Wherever I go I love eating some unfamiliar stuff, I won’t go all the way like eating chicken feet or cow brain because those things definitely don’t sound appetizing to me (no offence towards people and cultures that do eat foods like that, just not something I’m used to). However I do like to try out a fair amount of traditional food, if its snacks or a full on main course it doesn’t matter! Food is just part of the experience. So here by I would like to give a list of top picks food wise of a few of the countries I’ve visited, just for good old fun and maybe for you to try out. And although this article might not include pictures of the foods I’m talking about, in a strange way I always find it fascinating and satisfying to read stuff about food, especially when foreign.
Since I go to Finland quite often I’m quite familiar with the cuisine. My favorite dish by far, is reindeer stew, with mashed (or as I always like to pronounce it smashed) potatoes, cranberry sauce and pickles. I may sound strange but oh boy it truly is a combination made in heaven. The Finnish are also great in their chocolate, every time I go there I have to eat Fazer chocolate, whether it’s a basic bar or a classic peppermint crisp one. I. Have. To. Eat. It. And I also love Tupla chocolate nougat bars.
One word: cheese. You can truly wake me up for a delicious cheese fondue. Combined with veggies or bread, just true perfection. Also I what I learned in Switzerland is to eat cheese next to your dinner, although this is not necessary a Swiss thing. Still fun to try out.
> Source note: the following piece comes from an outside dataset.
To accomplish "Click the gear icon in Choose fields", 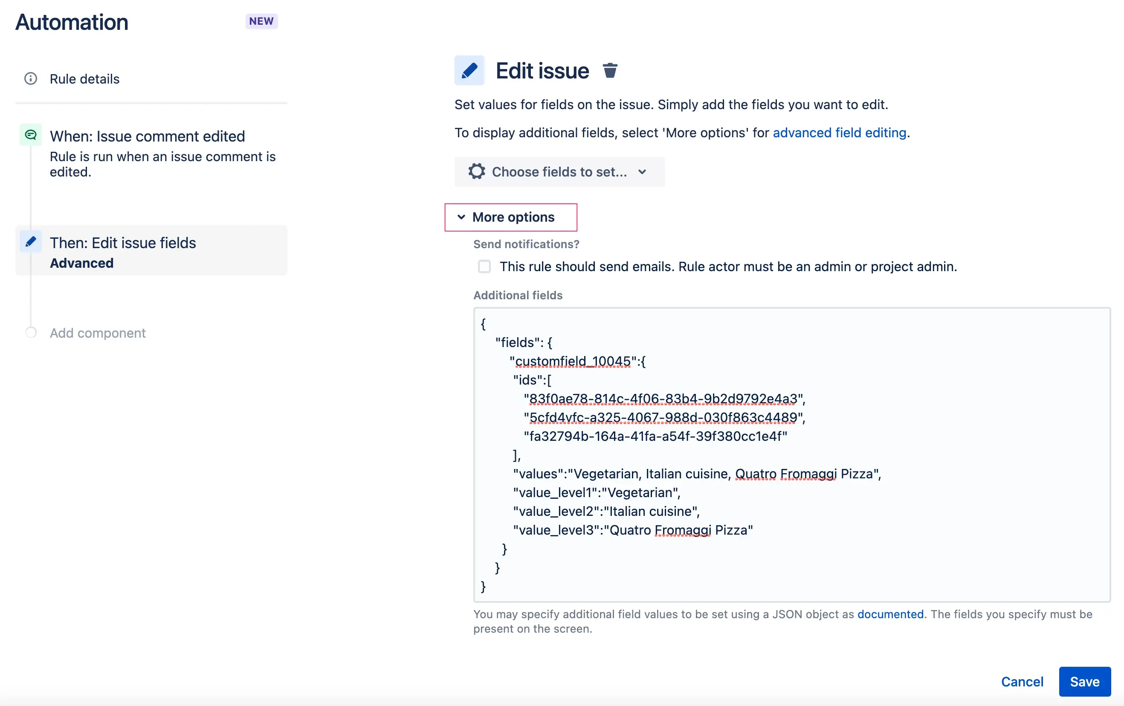I will click(x=477, y=172).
Also rösti is a delicious thing that the Swiss cuisine has brought me, these potato pancakes used to be breakfast food, but are now enjoyed anytime of the day. I strangely enough always eat that with Christmas at home, in the Netherlands.
Although I’m not a big fan of the cuisine in my own country, we do have some delicious things. Most common thing for us and foreigners to eat are stroopwafels, these are two waffles fused together with caramel sauce, truly yummy an often enjoyed with a cup of tea. Another thing which other people seem to like are the haring fish, eaten with onions. Not a fish person so something I really really hate. But we do however have some great fries traditions, we classically eat our fries in pointy bags (great explanation) together with peanut sauce and a frikandel (kind of sausages but not really, again great explanation) highly would recommend you try it out if you ever come to the Netherlands.
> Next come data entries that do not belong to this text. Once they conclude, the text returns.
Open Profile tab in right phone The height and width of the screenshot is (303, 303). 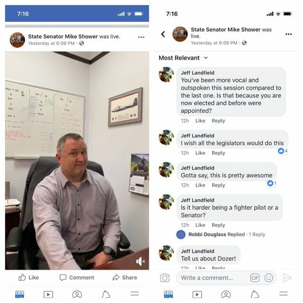pos(226,294)
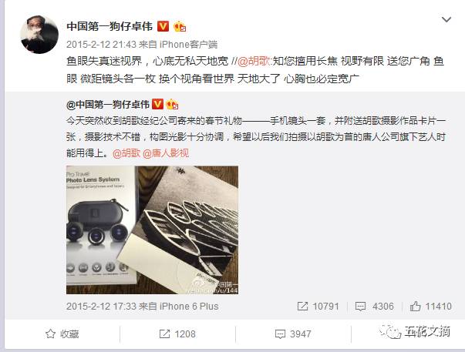The image size is (465, 352).
Task: Open the @胡歌 mention in the repost comment
Action: [254, 62]
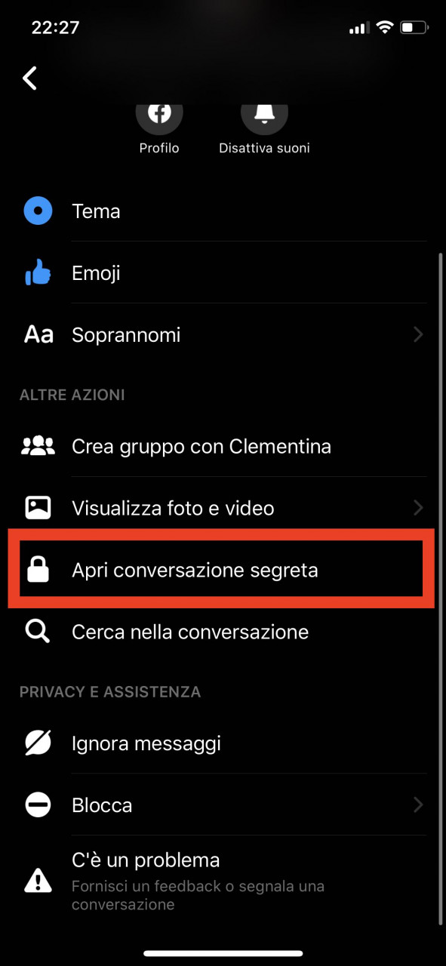Tap the bell Disattiva suoni icon
The height and width of the screenshot is (966, 446).
(x=264, y=115)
I really wish I could say poutine with this one, but I’m not the biggest fan. Poutine are fries with cheese curds and gravy, but you can also add bacon, onions etc. When you find them in a good place they can be quite delicious, but in some cases (most I’ve tried) the fries get to soggy because of the gravy which is not really appetizing to me. However they do have some delicious snacks: Namaimo bars for example. These are bars with that mainly exist out of coconut flakes and chocolate. And damn, they are phenomenal. Another typical Canadian thing that I really enjoy is maple syrup, I loved that stuff. Maple syrup on pancakes, in pastries, in cereal, you name it I’ve eaten it. A drink I really enjoyed in Canada, although it’s more local Whistler and Vancouver, was the Whistler bear paw honey lager. I’m not a great beer lover but this one was truly delicious with its hint of honey.
Greece has quite an interesting cuisine, something I really like is souvlaki, basically meat on a stick. Can be chicken, pork or lamb. Times I had it, it was served with fries and I mean, who doesn’t like fries. I also really enjoyed the pita bread with meat and tzatziki sauce (yogurt, cucumber and spices), something I also make at home quite often.
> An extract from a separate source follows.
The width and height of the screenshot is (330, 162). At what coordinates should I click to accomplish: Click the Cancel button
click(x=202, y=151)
Something extraordinary I had in Norway, which I’m pretty sure is just a general Scandinavian thing, is cloudberries. Cloudberries are these orange berries shaped like a cloud (surprise). When I had them in Norway they were served in cloudberry sauce, with vanilla ice cream on warm waffles. Terrific combination, one of the best desserts I ever had.
As I mentioned in my article about Wroclaw, something I loved in Poland, were perogies. Dumpling like lookalikes with either sweet or savory filling. I’ve never had a try at the sweet ones, but the savory ones I tried with both a potato filling and a mushroom one. I also once bought them in a Canadian supermarket as a freezer dish, but nothing beats the real thing.
I can talk on and on about food, one of the great enjoyments of life. Hope you liked reading about these view dishes that I love! Maybe this article will get a part two who knows.